Kedua, Strategi dan Program Legislasi. Kualitas anggota DPR tidak hanya diukur dari kapasitas keilmuan dan mentalnya saja, melainkan juga dibutuhkan daya pengaruh yang kuat terhadap kebijakan di semua level parlemen, baik itu tingkat fraksi, komisi maupun badan lainnya sehingga lihai dalam lobi lintas fraksi. Kualitas dari kecerdasan berlapis atau ‘multiple intelligence’ inilah yang diharapkan mampu menggerakkan DPR ke arah yang lebih konstruktif.
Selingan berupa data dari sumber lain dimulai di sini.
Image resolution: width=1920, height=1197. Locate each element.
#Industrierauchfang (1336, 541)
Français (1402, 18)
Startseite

Kemampuan strategi inilah yang akan memungkinkan masyarakat memberikan penilaian terhadap fraksi mana yang sesungguhnya lebih memperjuangkan aspirasinya di saat seluruh fraksi mengatakan memperjuangkan kepentingan rakyat. Berlomba-lomba dalam kebajikan pun kemudian tidak terhindari mewarnai semangat kerja anggota di parlemen yang kita cintai ini.

Ketiga, Kunci utama untuk mendongkrak kinerja dewan terletak pada kualitas personal dan mekanisme internal fraksi. Setelah membenahi kualitas anggota, maka mekanisme yang ada di fraksi atau partai yang bersangkutan juga akan mempengaruhi kinerja dewan. Yakni mekanisme yang berorientasi pada kinerja.

Keempat, mekanisme yang memungkinkan adanya proses pertanggungjawaban anggota dewan kepada publik atau setidaknya kepada konstituennya. Mekanisme ini bisa dilakukan secara periodik dengan menggunakan saluran-saluran media yang tersedia.